Ablating Safety: Mechanisms for Removing Alignment in Language Models for Security Applications

TL;DR

This paper explores methods to remove safety alignment in language models for security tasks, evaluating the impact on security performance, safety, and general capabilities through various projection and fine-tuning techniques.

Contribution

It introduces a controlled protocol for alignment removal, compares multiple techniques, and provides empirical results on security and safety metrics.

Findings

Single-vector refusal projection slightly improves security score but increases unsafe compliance.

Rank-4 refusal-subspace projection achieves better security scores while maintaining spillover rates.

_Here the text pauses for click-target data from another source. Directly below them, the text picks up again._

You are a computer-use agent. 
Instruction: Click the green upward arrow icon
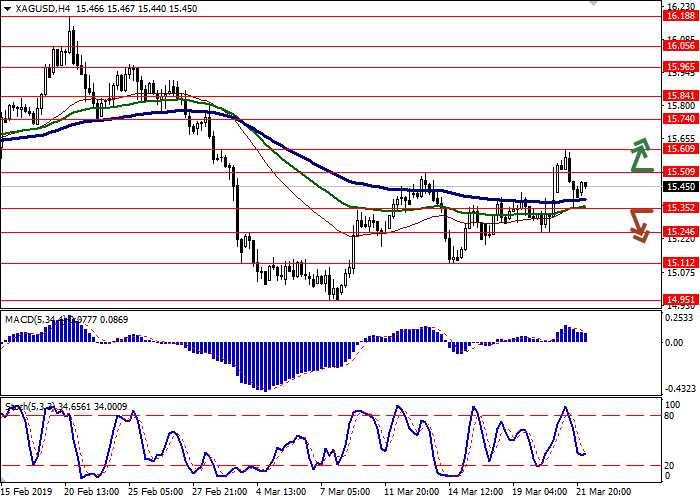pyautogui.click(x=639, y=156)
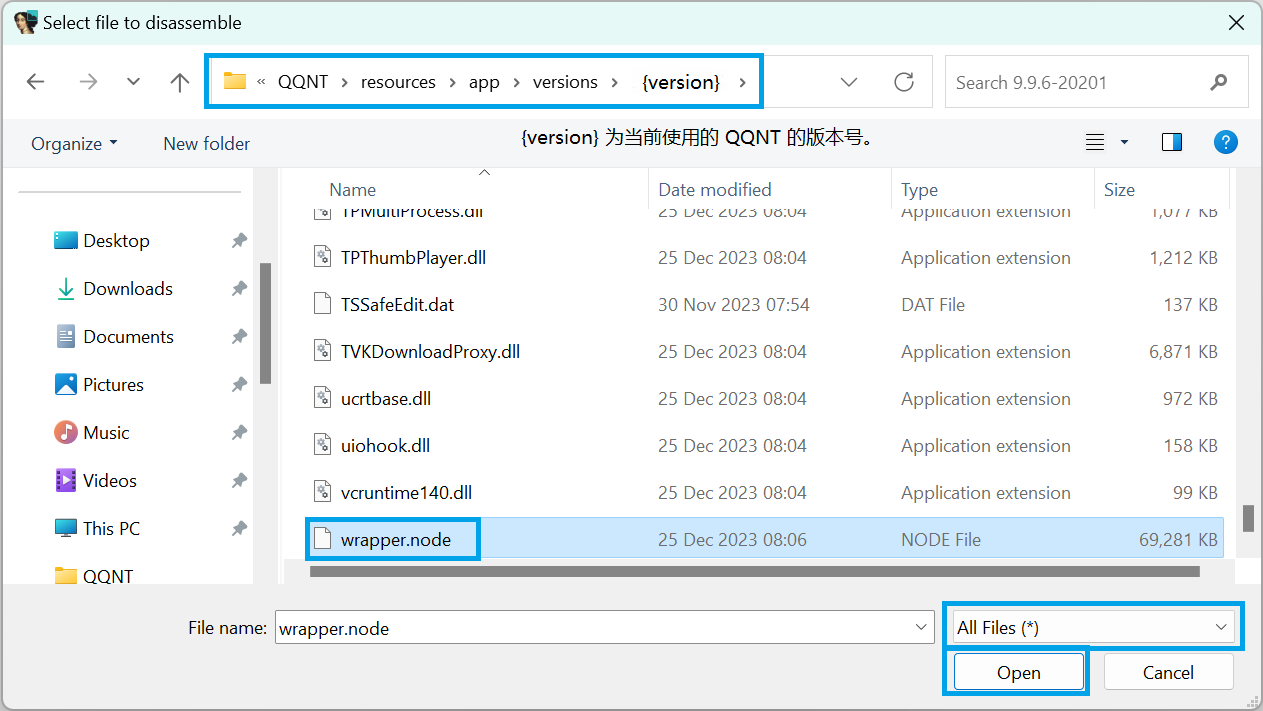The width and height of the screenshot is (1263, 711).
Task: Expand the address bar history dropdown
Action: (849, 82)
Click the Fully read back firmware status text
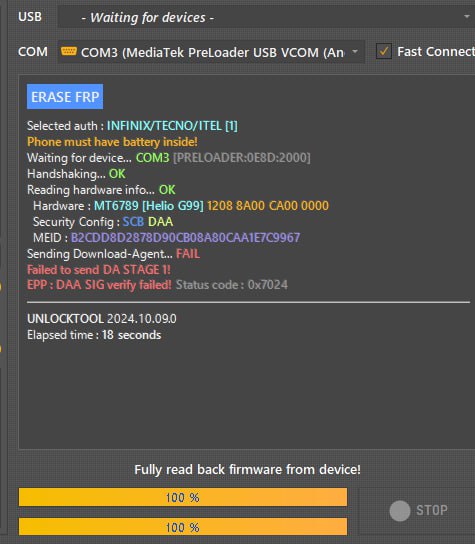Screen dimensions: 475x544 point(247,469)
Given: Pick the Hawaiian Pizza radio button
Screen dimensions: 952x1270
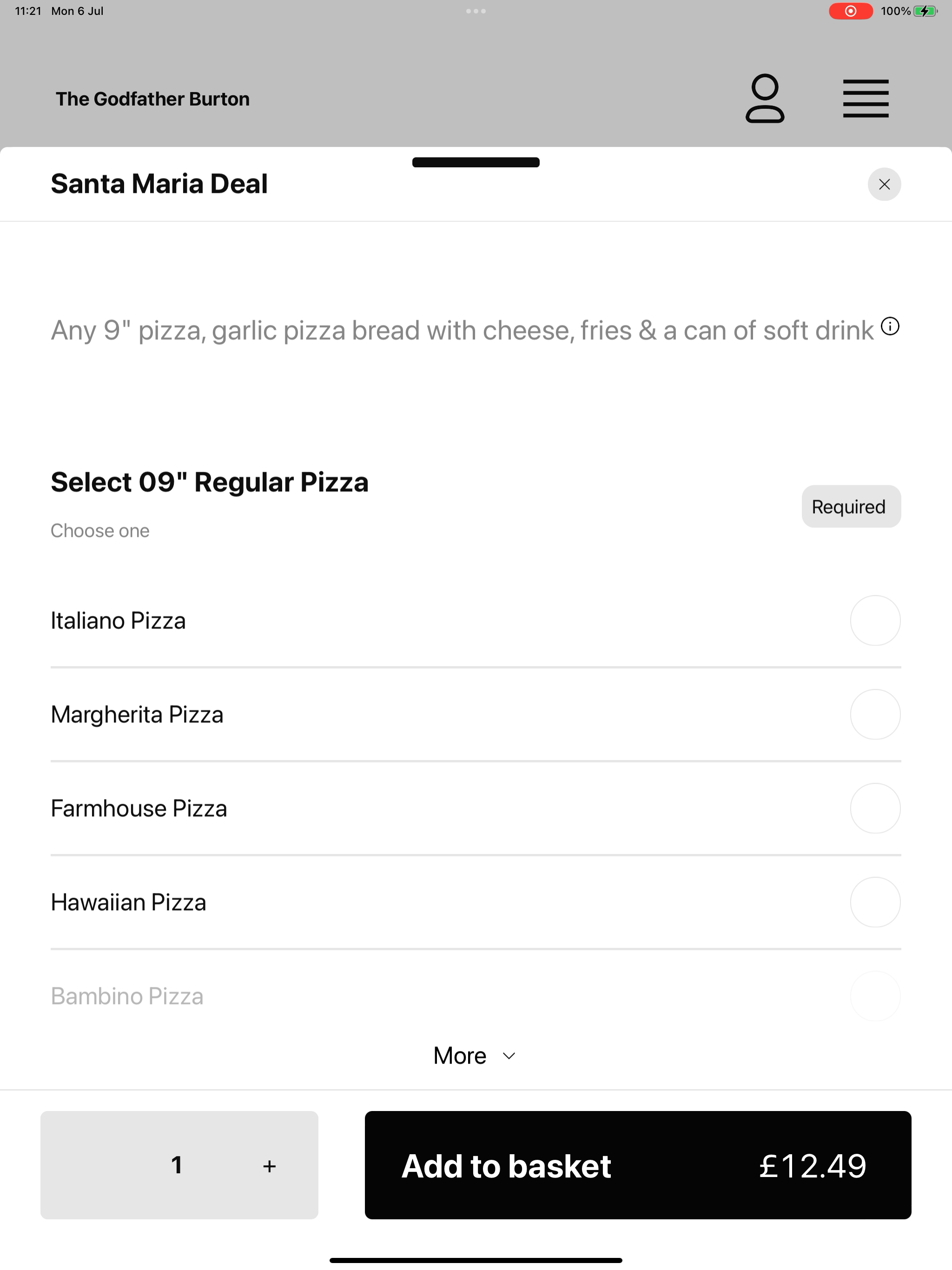Looking at the screenshot, I should [x=875, y=902].
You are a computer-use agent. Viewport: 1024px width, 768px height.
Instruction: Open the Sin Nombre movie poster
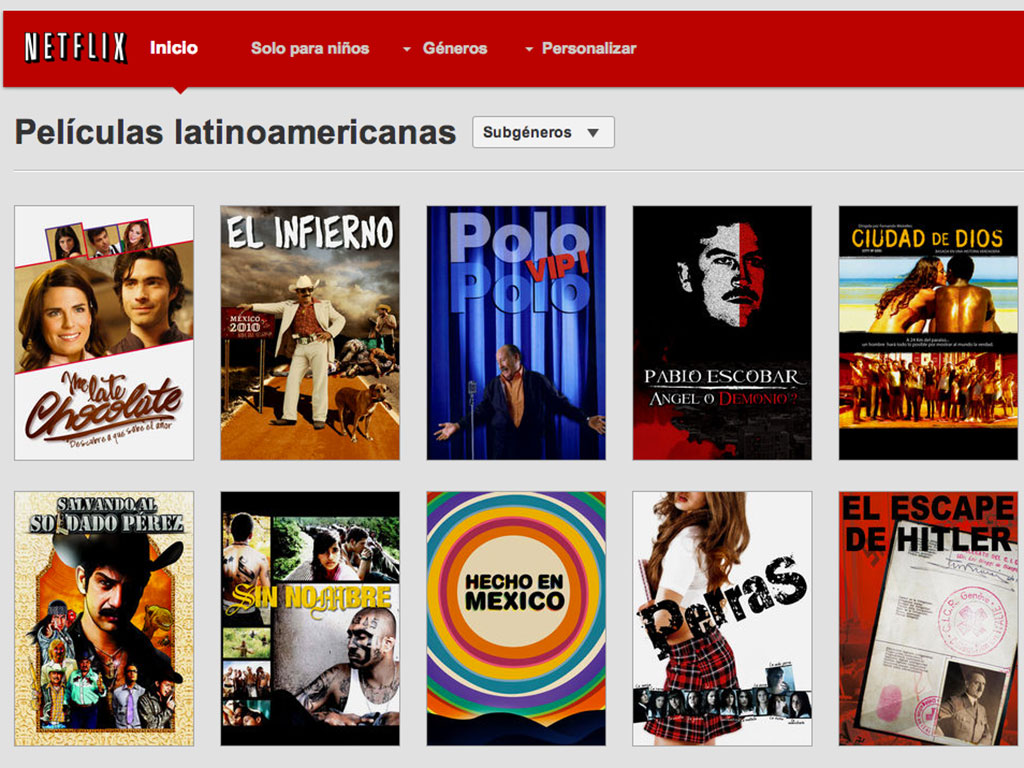310,618
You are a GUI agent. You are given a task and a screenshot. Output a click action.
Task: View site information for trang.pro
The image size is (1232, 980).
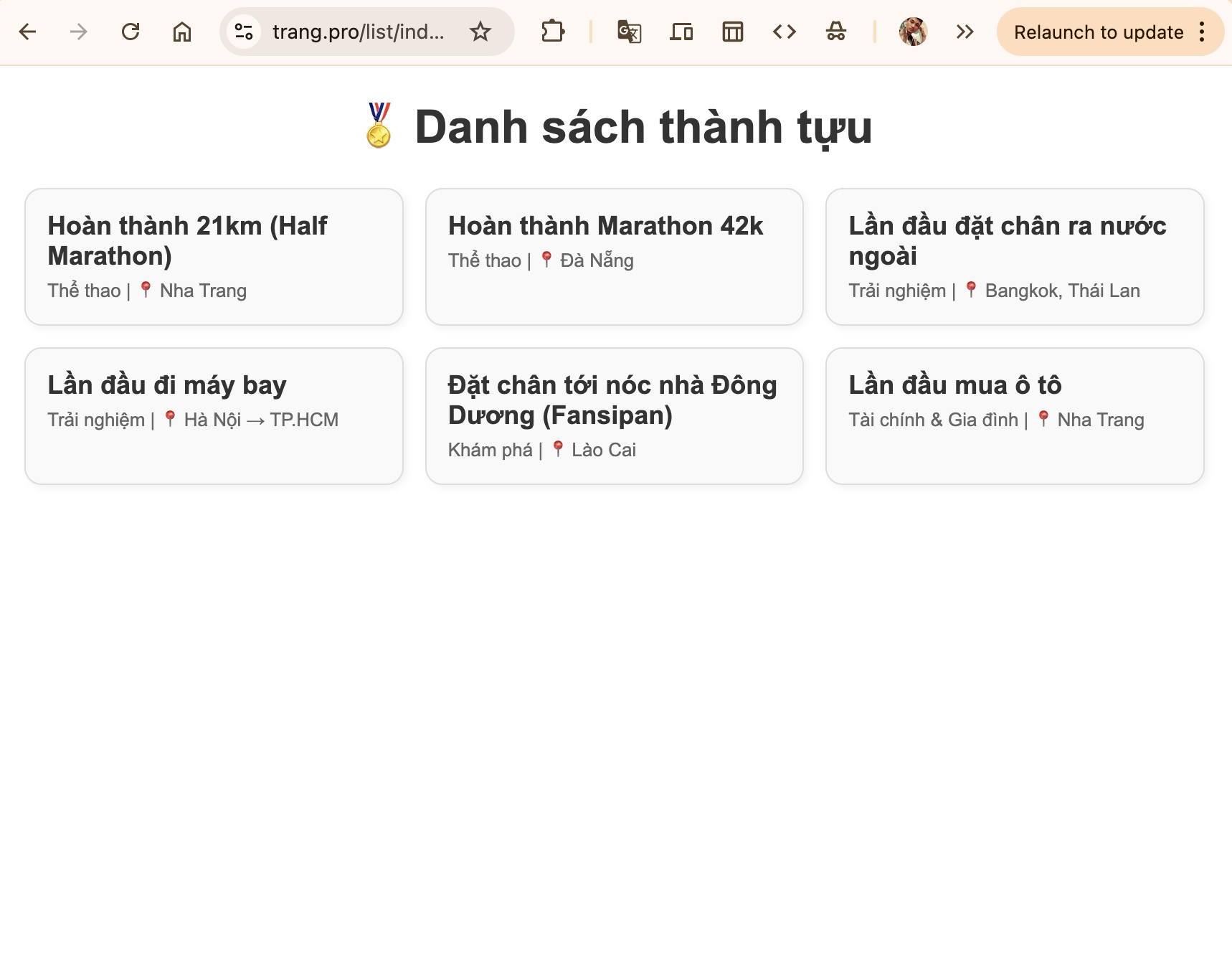244,32
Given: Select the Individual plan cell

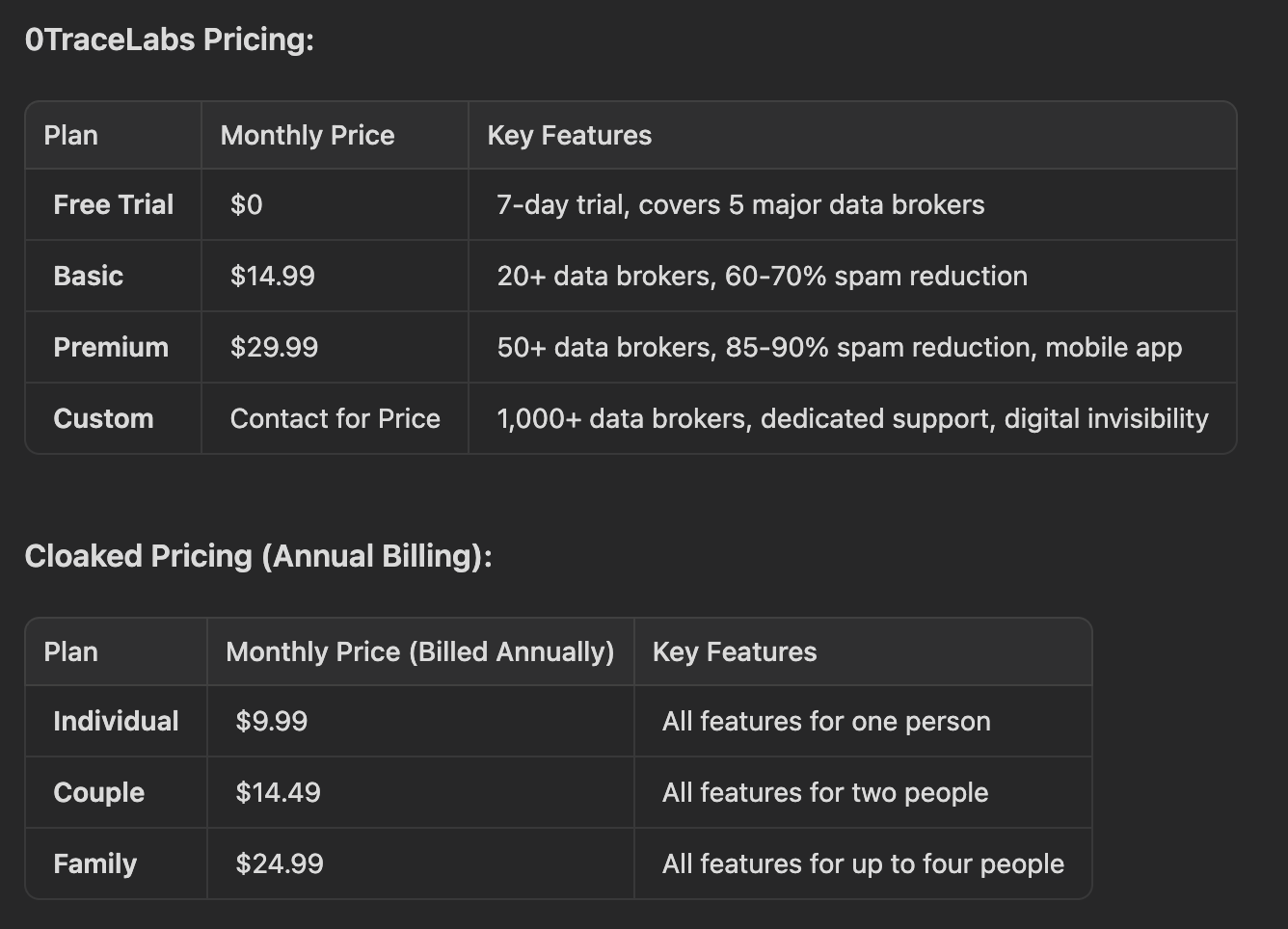Looking at the screenshot, I should tap(116, 721).
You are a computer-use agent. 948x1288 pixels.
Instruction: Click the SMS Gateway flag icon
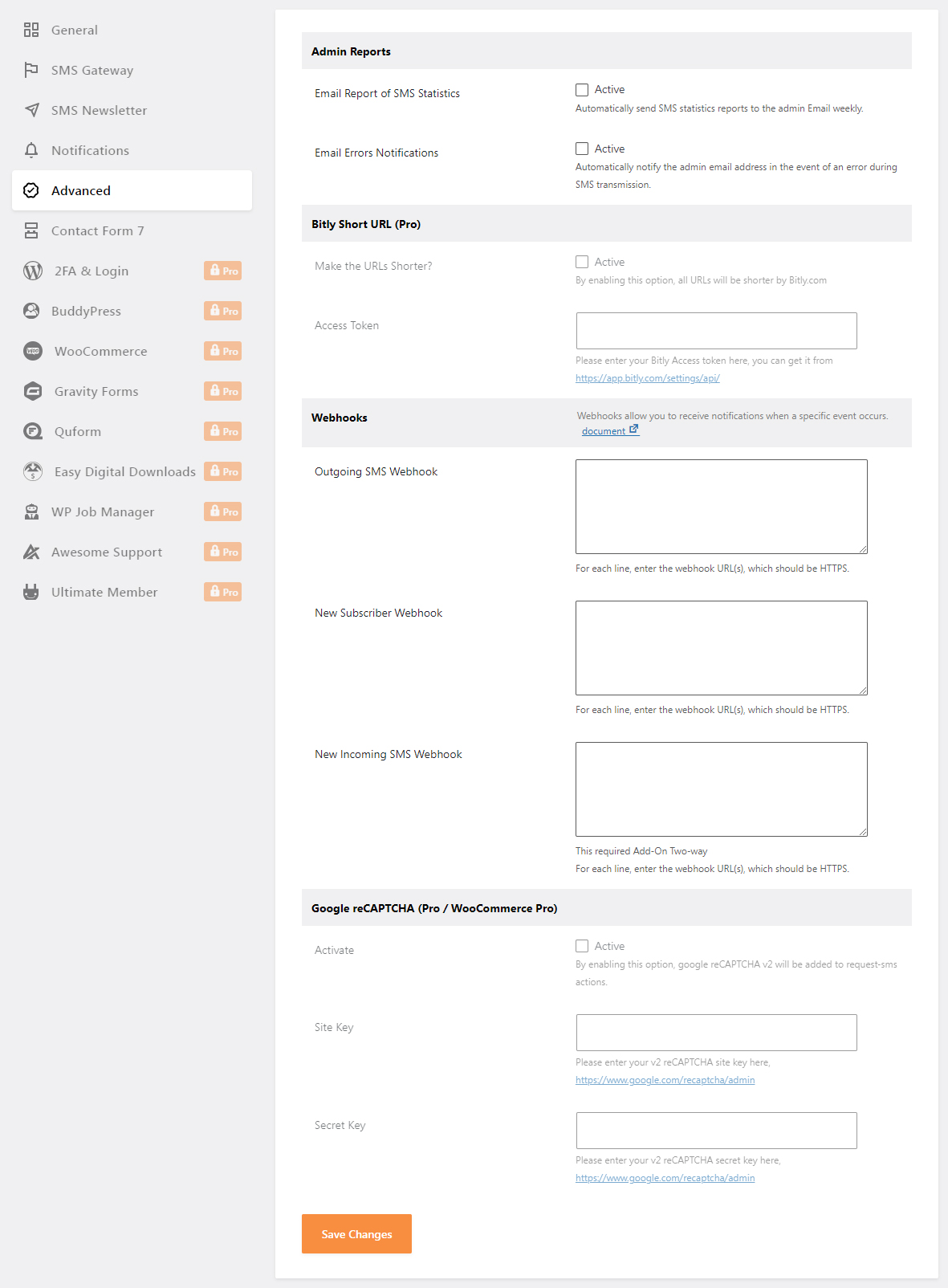click(x=31, y=70)
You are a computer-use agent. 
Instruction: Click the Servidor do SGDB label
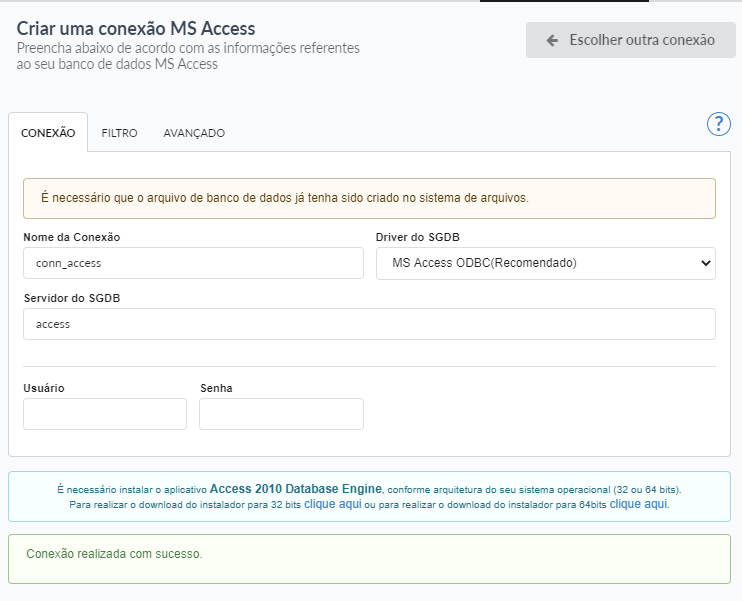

Task-only LoRA significantly enhances security performance with minimal unsafe compliance.

Abstract

Safety-aligned language models often refuse cybersecurity requests whose wording resembles misuse, even when the task is authorized and defensive. This makes security evaluation ambiguous: a failed answer may reflect missing capability or refusal-policy intervention. Ablating Safety studies alignment removal as a controlled transformation-evaluation protocol for authorized security tasks, comparing authorized-context prompting, reversible refusal-direction activation projection, representation-control projections, and LoRA-based de-alignment or task adaptation. We evaluate refusal, attempt rate, validated security success, general-capability retention, instability, and out-of-scope unsafe compliance on Security-AR, a 60-prompt suite of authorized security, benign general, and non-operational spillover probes. The reported runs include a four-model projection pilot with 416 completions, a three-model Qwen2.5 LoRA extension with 1,980 held-out completions, representation and robustness sweeps, and executable secure-repair validators. Single-vector refusal projection raises mean security score only from 0.46 to 0.50 while increasing unsafe compliance from 0.10 to 0.47; rank-4 refusal-subspace projection reaches 0.51 while matching the aligned spillover rate. Task-only LoRA raises mean security score to 0.87 with general score 0.83 and unsafe compliance 0.13, while refusal-suppression with retention raises spillover to 0.27. These results support evaluating alignment removal as a utility-risk frontier, not as an uncensoring recipe, and treating compliance alone as neither competence nor safe deployment.